*** Opening of Recorded information ***

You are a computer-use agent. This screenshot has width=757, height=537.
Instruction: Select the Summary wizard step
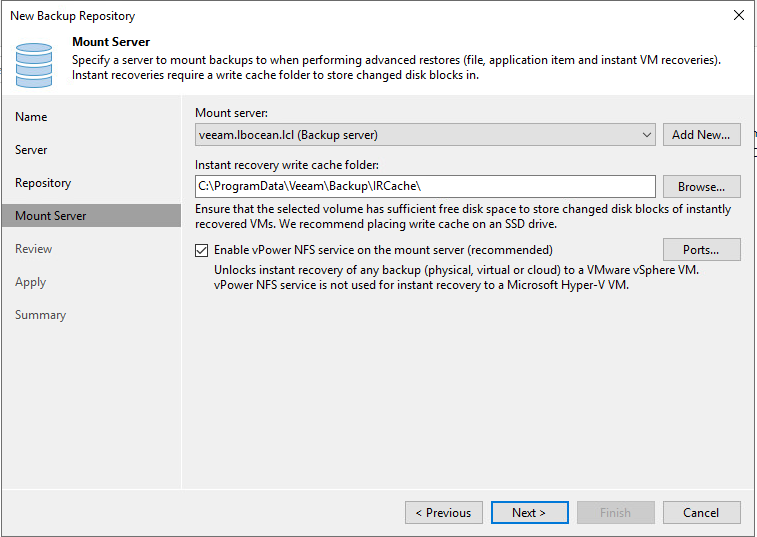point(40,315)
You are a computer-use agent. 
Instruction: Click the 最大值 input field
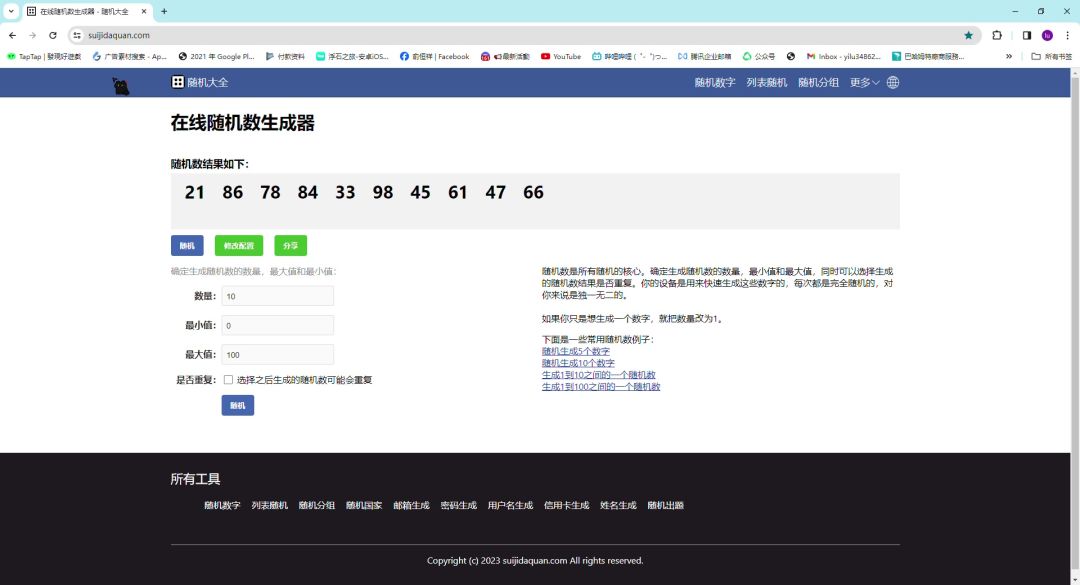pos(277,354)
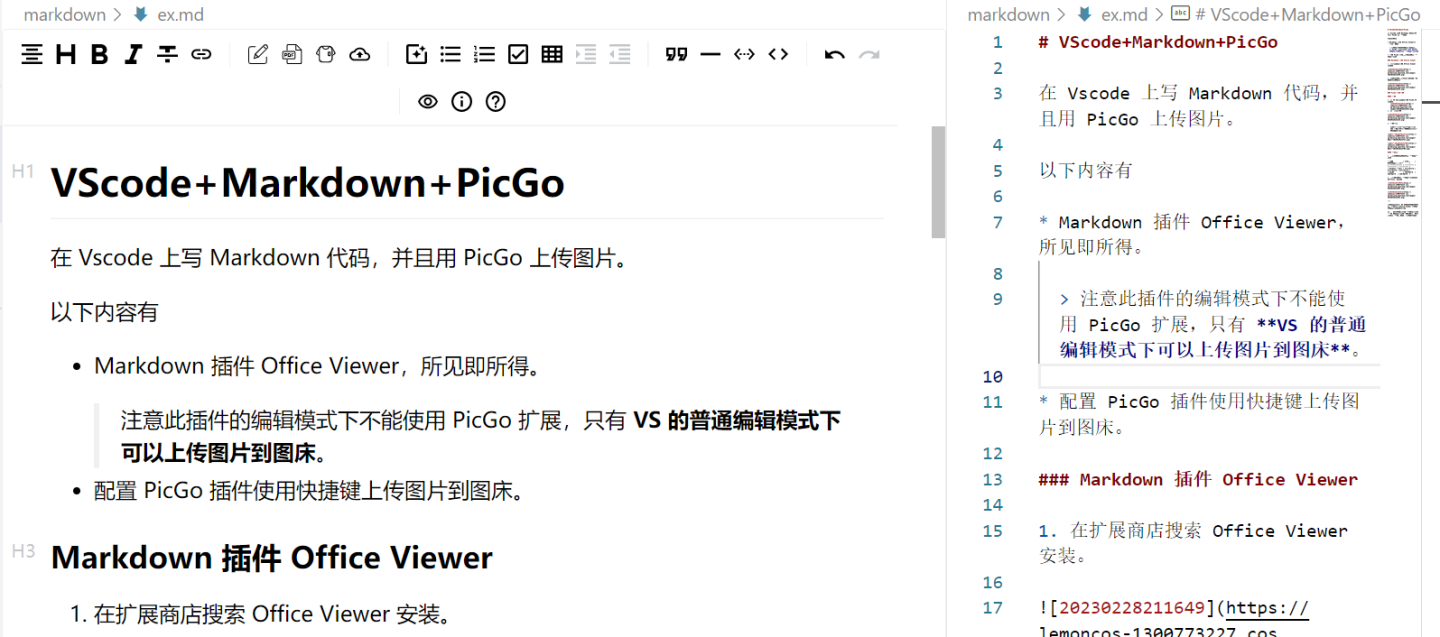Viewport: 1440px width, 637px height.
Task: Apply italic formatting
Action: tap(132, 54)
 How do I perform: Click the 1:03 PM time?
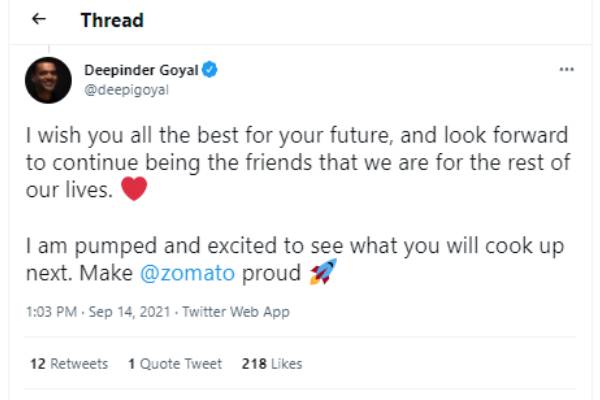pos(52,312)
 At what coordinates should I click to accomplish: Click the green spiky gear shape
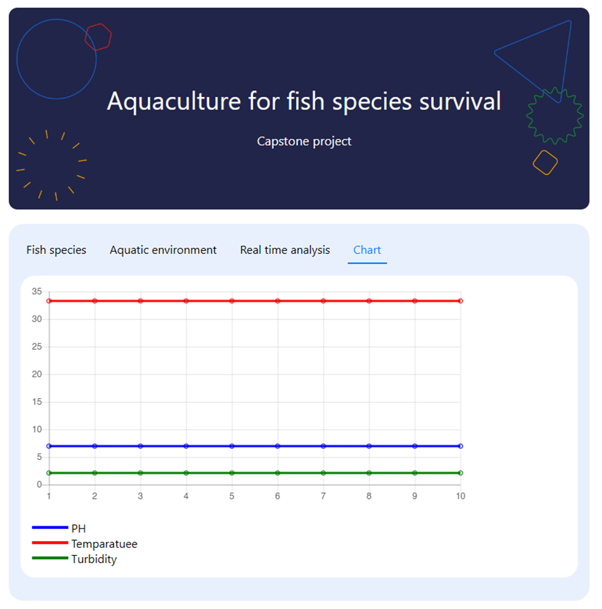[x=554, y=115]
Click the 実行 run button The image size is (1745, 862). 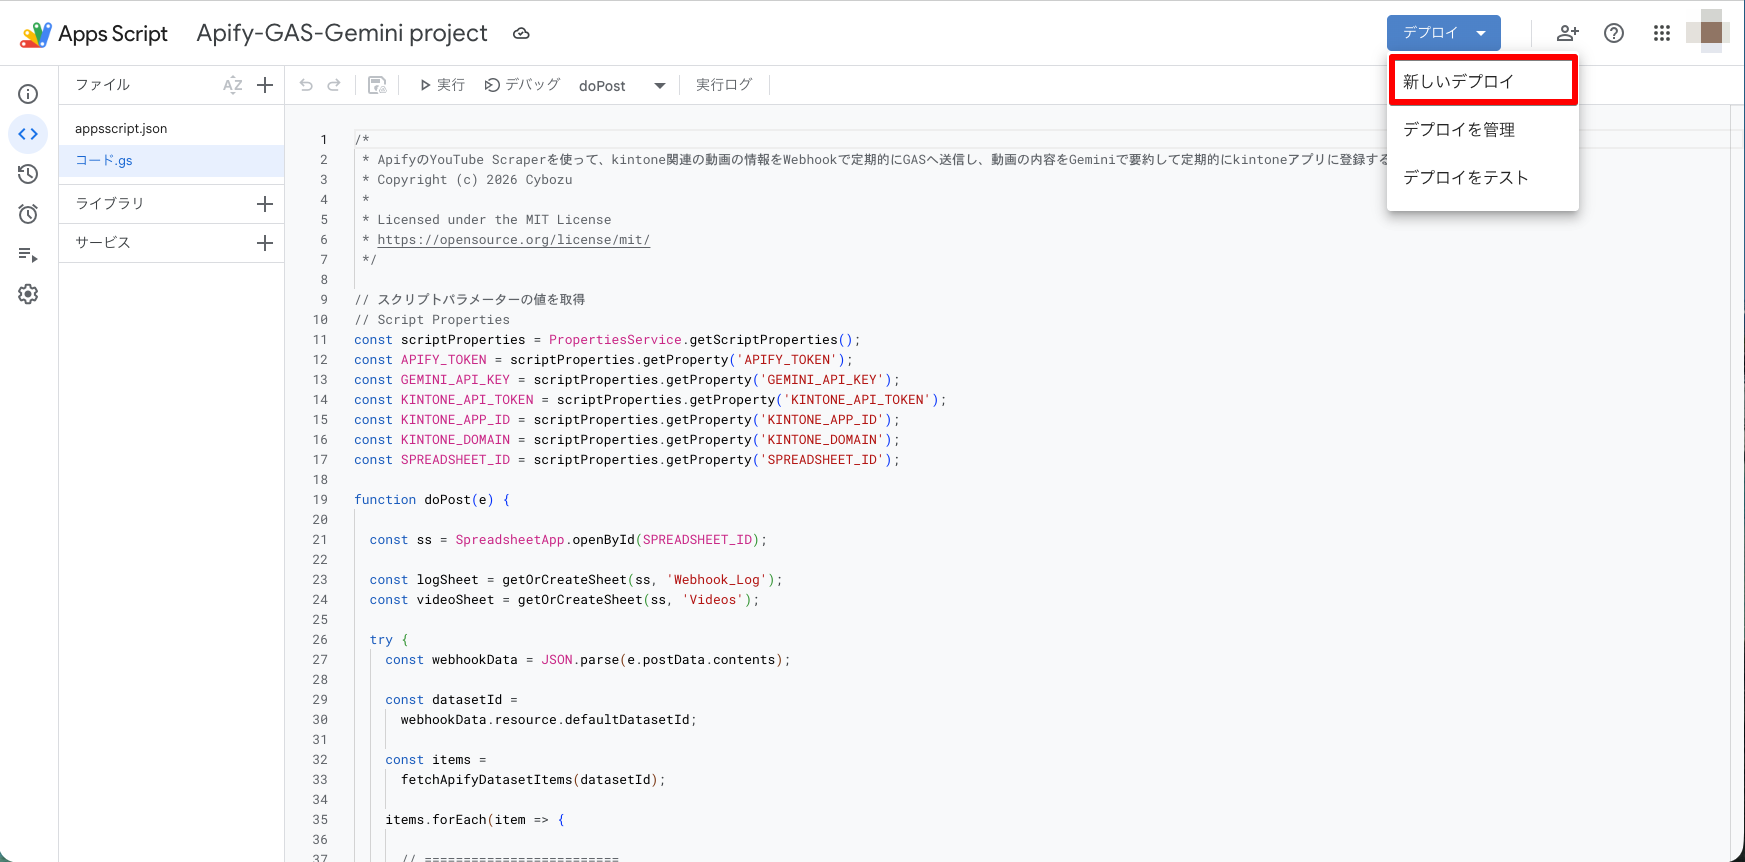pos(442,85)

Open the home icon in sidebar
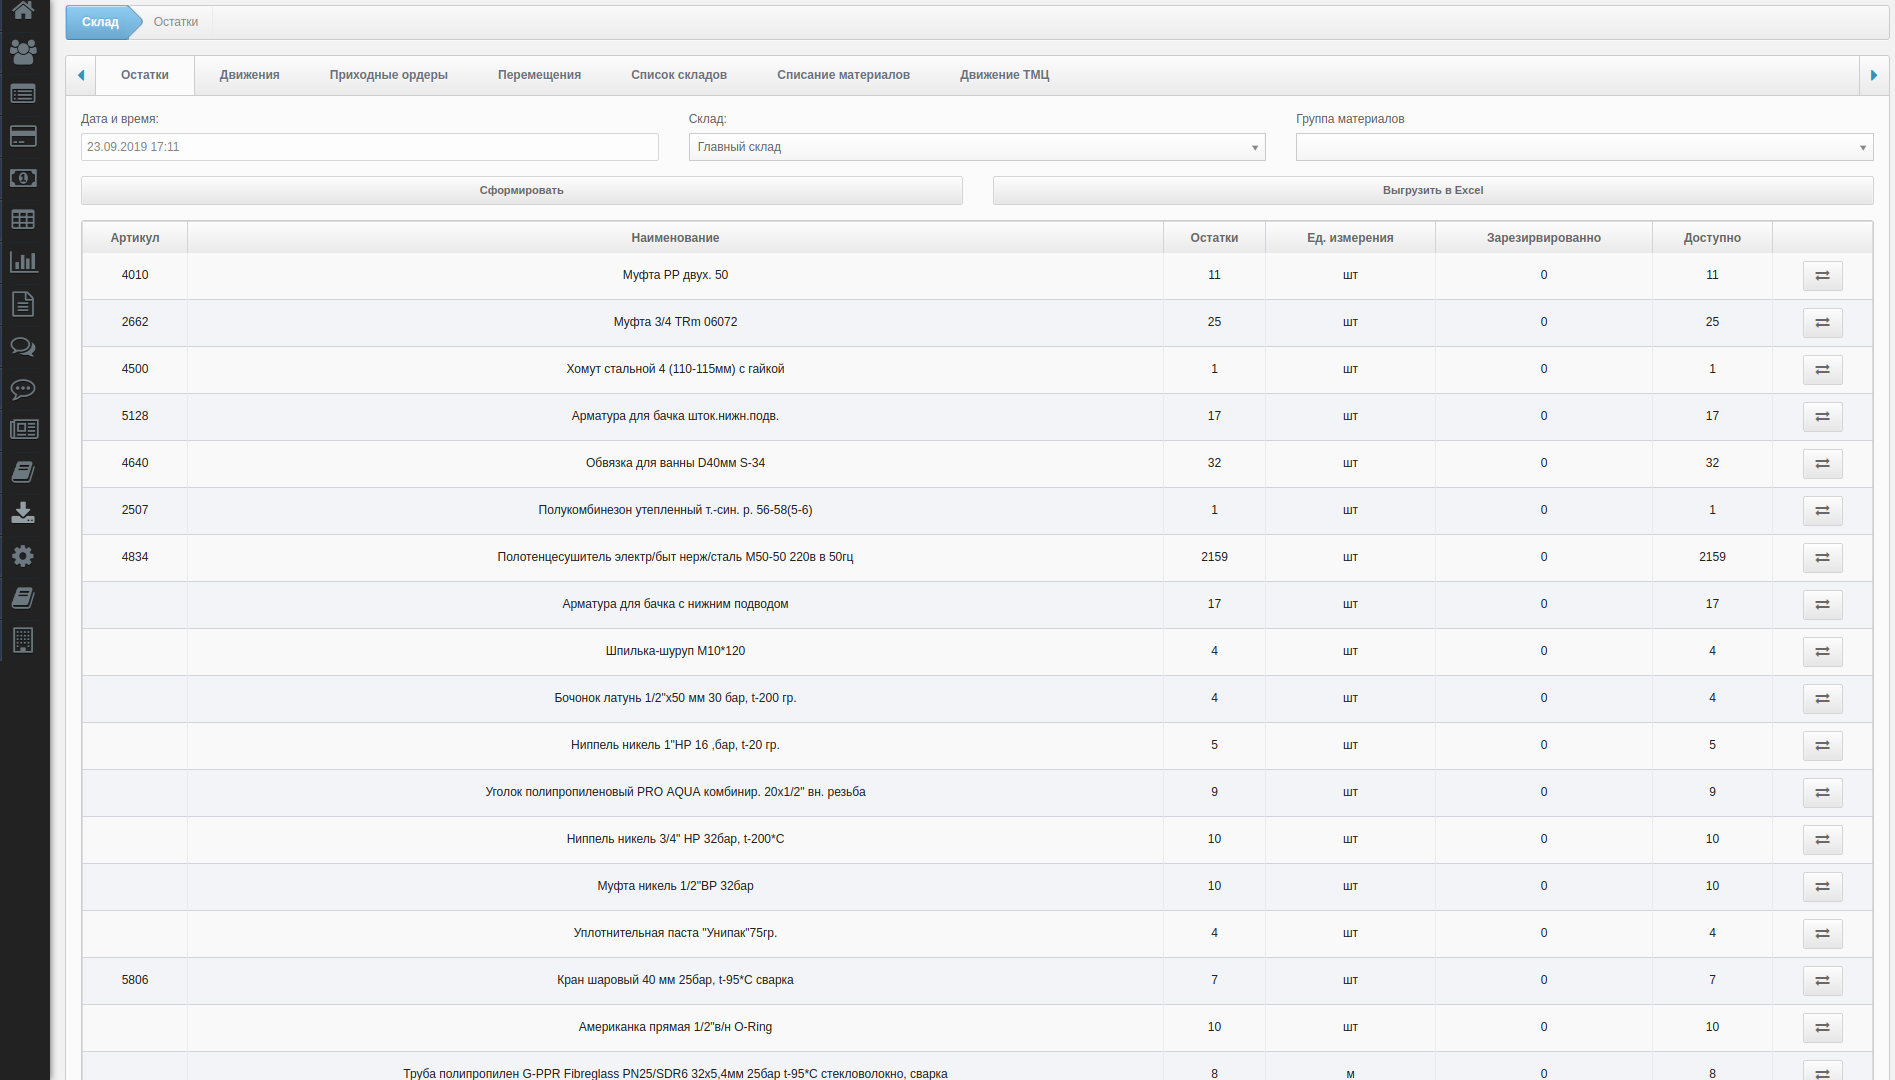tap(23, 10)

*** Close of Recorded information ***

Action item: Using the entries, return every line where the word "computer" can be found.

Your response:
You are a computer-use agent. This screenshot has width=757, height=537.
You are a computer-use agent. 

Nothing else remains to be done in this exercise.